To Free, Or Not To Free?
I’m going to play the role of devil’s advocate here, because, in truth, I don’t really know the real motivations of chancellor George Osborne, and his half-baked, coalition government. This lot have really been vigorously swinging the axe left, right, and centre, since they grabbed the keys of number 10, haven’t they? All in the name of spending cuts, to put the ‘Great’ back into Britain again. Since the last mob were resident at Downing St, this great country of ours has ‘gone for a burton’, to borrow a well-used Cockney phrase.
We read in the Guardian, back in October 2010, that the Arts Council has faced cuts to their budget of nigh-on 30%, and guess who’s bearing the brunt of that body blow? Well, I’ll tell you anyway: independent publishers! My cynical side is whispering tellingly in my left ear, having learnt of this news: What is their game, here? The Arts Council fund 59 independent publishing organisations, and with this sinister withdrawal of a sizeable chunk of dough – which ultimately belongs to the people – it is felt by the writer of the report that many if not all of these companies could meet their maker in the near future. That could well be (and probably is) media hype, to suggest that all will be doom and gloom for these small-fry publishing houses, but regardless of that I am just a little bit suspicious as to why the cross-hair has levelled on independent publishers.
As the saying goes, ‘small is beautiful’. Independent publishers – by virtue of their size – are able to be a lot more up close and personal with the authors that they take under their wings. This is in comparison to the big boys (and girls), who first and foremost see a pound note, instead of a talented author who just happens to be a living, breathing human being. Human values and recognition of individual talent seems to be the order of the day for the smaller publishing houses.

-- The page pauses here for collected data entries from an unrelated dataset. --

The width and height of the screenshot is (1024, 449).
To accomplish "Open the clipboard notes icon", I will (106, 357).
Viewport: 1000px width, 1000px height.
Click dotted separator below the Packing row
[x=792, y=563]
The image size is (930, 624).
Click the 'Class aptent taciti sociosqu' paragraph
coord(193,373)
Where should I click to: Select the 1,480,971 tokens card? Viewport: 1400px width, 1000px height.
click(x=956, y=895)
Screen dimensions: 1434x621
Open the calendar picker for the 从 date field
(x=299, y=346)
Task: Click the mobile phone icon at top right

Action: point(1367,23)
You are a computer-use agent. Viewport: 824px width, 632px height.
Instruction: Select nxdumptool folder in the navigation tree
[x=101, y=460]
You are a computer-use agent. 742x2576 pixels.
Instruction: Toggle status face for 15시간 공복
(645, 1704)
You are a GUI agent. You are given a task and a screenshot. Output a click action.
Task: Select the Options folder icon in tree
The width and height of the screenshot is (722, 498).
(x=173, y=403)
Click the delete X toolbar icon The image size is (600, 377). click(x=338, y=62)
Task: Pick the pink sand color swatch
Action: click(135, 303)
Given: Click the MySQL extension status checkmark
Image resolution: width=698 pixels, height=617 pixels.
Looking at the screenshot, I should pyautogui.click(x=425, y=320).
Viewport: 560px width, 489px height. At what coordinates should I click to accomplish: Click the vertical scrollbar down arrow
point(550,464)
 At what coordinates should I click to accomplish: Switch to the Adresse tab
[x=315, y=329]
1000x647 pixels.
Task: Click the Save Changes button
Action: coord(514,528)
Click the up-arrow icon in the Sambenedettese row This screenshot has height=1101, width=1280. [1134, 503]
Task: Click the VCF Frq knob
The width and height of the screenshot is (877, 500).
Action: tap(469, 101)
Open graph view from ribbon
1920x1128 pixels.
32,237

Some of them even provide a platform for non-mainstream and perhaps unconventional writers – those whose views may even be considered to be controversial, or militant.
That’s the angle I’m coming at this from, and is the basis of my eyebrow-raising sentiments. Mr Osborne, when you fixed your death-inducing glance on rendering the Arts Council impotent, was there an ulterior motive under the sheen of your externally polished countenance? Was this ruse actually about the progressive removal of the last vestiges of freedom of speech, cleverly obscured by the pretence of economically streamlining ‘Great’ Britain? I wonder about that, Mr Chancellor. Because, be you of a blue, yellow, or red orientation, I find it pretty bloody tough to trust the crowds that inhabit Westminster, and who claim to act in the ‘public interest’. Why have you gone down the road of assaulting what is essentially creative potential? We are talking about publishing houses here that have spawned Nobel Prize winners, for Christ’s sake! Why in the name of the Lord would our hybrid government seek to jeopardise that which is wholesome about our arts culture?
Having said all of the above, I may well be talking out of my proverbial, with my tendency to spy a conspiracy in anything that even remotely stinks of officialdom. But, like I said in the beginning, I’m merely playing the ever so fun role of devil’s advocate. What is the truth regarding this matter? How the bleedin’ell’ should I know?!